*Anweisung 1*: Gib aus dem Interview über den VfB Stuttgart den Abschnitt von „Himsl: Durch das“ bis einschließlich „nicht besonders auffällig.“ wortgetreu wieder.
*Anweisung 2*: Nenne sämtliche Personen, die im Interview über den VfB Stuttgart mit Namen genannt werden.
*Anweisung 3*: Führe das Interview über den VfB Stuttgart im Anschluss an seinen letzten Satz weiter.

*Vorliegender Text*:
■ ■ ■ ■ ■

Himsl: Durch das weite Aufrücken in die gegnerische Hälfte muss das Spielfeld in der Breite und Tiefe eng gemacht werden. Die hoch aufgerückte Viererkette hat damit sehr große Räume im Rücken zu verteidigen. Außerdem verschiebt die Mannschaft extrem ballseitig, um die Abstände bei der Balljagd gering zu halten, so dass auf der anderen Seite sehr viel Platz ist. Der Gegner muss in diesem engen Raum festgemacht werden. Gelingt das nicht, kann er mit schnellen Ballverlagerungen die offenen Räume auf den Seiten und hinter der Abwehr nutzen. Allerdings waren diese Nachteile beim VfB vor allem in den letzten Spielen bis auf Einzelfälle nicht besonders auffällig.

SPOX: Also hat Zorniger Recht, wenn er immer wieder sagt, die Niederlagen hätten nichts mit der neuen Spielweise zu tun?

Himsl: Die Frage, die man sich dabei stellen muss, ist: Würden die Spieler die Fehler auch machen, wenn die Spielidee eine andere wäre? Meine Antwort ist: ja. Ich habe noch keinen Fehler gesehen, der in der Idee Zornigers begründet wäre. Außerdem geben ihm die Anzahl der herausgespielten Torchancen und die Anzahl der zugelassenen Torchancen des Gegners Recht. Es ist ja nicht so, als ob die Gegner des VfB pro Spiel zehn bis zwanzig Großchancen hätten.

SPOX: Allerdings hat der VfB mit 19 Gegentreffern die meisten der Liga kassiert. Wie passt das jetzt zusammen?

Himsl: Die Gegentore resultieren zu einem Großteil aus extremen individuellen Fehlern. Hier kann man sich natürlich wieder die Frage stellen, ob die ständige Unruhe im Stuttgarter Spiel sich auch negativ auf die Verteidigung auswirkt. Aber Zorniger zwingt seine Spieler nicht in Situationen, die für einen Fußballer völlig neu wären. Insofern ist das auch eine Frage der individuellen Fähigkeit, 90 Minuten lang eine fehlerfreie Leistung abzurufen. Die stellt sich auch bei Torhüter Przemyslaw Tyton. Der Pole war bisher nicht der Rückhalt, den sich ein Trainer wünscht und er konnte die Mannschaft durch entscheidende Abwehraktionen noch nicht im Spiel halten.

SPOX: Es wurde auch immer wieder von fehlender Balance zwischen Offensive und Defensive gesprochen beim VfB. Ist das kein Problem, das Zorniger angehen muss?

Himsl: Balance ist nicht das Ziel des VfB. Das ganze Spiel ist Jagen gegen den Ball und Überfallspiel nach Ballgewinn. Die Frage, lohnt sich die Umschaltaktion oder sollten wir eher auf Ballbesitz spielen und das Spiel beruhigen, stellt sich der VfB nicht.

SPOX: Ist das nicht etwas einseitig gedacht?

Himsl: Zorniger hat einen klaren Plan A, den zieht er durch. Und bis auf die eklatant schlechte Chancenverwertung funktioniert dieser Plan auch.

■ ■ ■ ■ ■

*Rohdaten*:
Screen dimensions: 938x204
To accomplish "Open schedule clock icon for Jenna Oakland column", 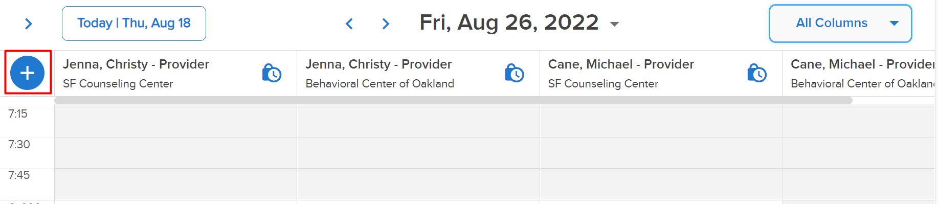I will 514,73.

■ ■ ■ ■ ■

*Antwort 1*:
Himsl: Durch das weite Aufrücken in die gegnerische Hälfte muss das Spielfeld in der Breite und Tiefe eng gemacht werden. Die hoch aufgerückte Viererkette hat damit sehr große Räume im Rücken zu verteidigen. Außerdem verschiebt die Mannschaft extrem ballseitig, um die Abstände bei der Balljagd gering zu halten, so dass auf der anderen Seite sehr viel Platz ist. Der Gegner muss in diesem engen Raum festgemacht werden. Gelingt das nicht, kann er mit schnellen Ballverlagerungen die offenen Räume auf den Seiten und hinter der Abwehr nutzen. Allerdings waren diese Nachteile beim VfB vor allem in den letzten Spielen bis auf Einzelfälle nicht besonders auffällig.

*Antwort 2*:
- Himsl
- Zorniger
- Przemyslaw Tyton

*Antwort 3*:
SPOX: Wäre ein Wechsel aus den Strategien Umschaltspiel und Ballbesitz nicht besser?

Himsl: Die Ballbesitzverhältnisse bei Spielen des VfB sind meistens etwa 50 zu 50. Vor dem Hintergrund des aggressive Pressings und der erzwungenen hohen sowie langen Bälle des Gegners, die dann meist in der Abwehr landen und von dort wieder nach vorne getragen werden müssen, wäre ein Plan B sicher von Vorteil. Zum einen das schnelle Umschalten und zum anderen das Kombinieren im Spielaufbau aus der eigenen Hälfte. Der VfB hat offensiv viele Spieler mit Spielintelligenz und Übersicht, die richtig gut kombinieren können. Aber der VfB will im Moment keinen Gegner von hinten heraus auseinanderspielen. Dieser Baustein fehlt, er erfordert aber auch viel Training anderer Komponenten des Spiels.

SPOX: Unter Stevens war die Mannschaft mit starken Flügelspielern wie Filip Kostic sehr erfolgreich. Wie schaut der Spielaufbau der Stuttgarter aus der eigenen Hälfte im Moment aus?

Himsl: Das Flügelspiel ist noch immer da, das belegt auch die Statistik eindeutig. Stuttgart hat zusammen mit Wolfsburg (102) die mit Abstand meisten Flanken (110) geschlagen und sich zusammen mit Leverkusen (63) die mit Abstand meisten Ecken erspielt (61). Aber Stuttgart will das Spiel nicht kontrolliert beziehungsweise horizontal eröffnen und sich aus einer guten Vorbereitung eine Torchance erspielen. Da der VfB mit sehr hohen Außenverteidigern spielt, die im Spielaufbau weniger gesucht werden, ist der erste Plan, mit langen Bällen beziehungsweise viel vertikalem Spiel in die rote Zone zu kommen. Dort sollen die vier Offensiven den Ball festmachen oder den Kampf um den zweiten Ball gewinnen. Das defensive Mittelfeld um Gentner rückt nach. Von dort werden die Bälle dann verteilt.

SPOX: Aber der in der Rückrunde der Vorsaison überragende Filip Kostic ist nicht mehr so gut ins Spiel eingebunden.

Himsl: Die Außenverteidiger spielen beim VfB im Flügelspiel eine wichtige Rolle. Kostic muss sich als einer der Offensiven eher in die Mitte orientieren, um die Bälle zu holen. Den freien Raum auf außen sollen dann die Außenverteidiger für Vorstöße nutzen. Kostic kommt auch nach wie vor über außen. Er bewegt sich nur in-and-out, also aus dem Halbraum von innen nach außen. Das Ziel bleibt immer, hinter die Abwehrkette des Gegners zu kommen.

SPOX: Daraus resultieren auch die vielen Flanken und Ecken. Liegt auch hier das Problem in der Effektivität?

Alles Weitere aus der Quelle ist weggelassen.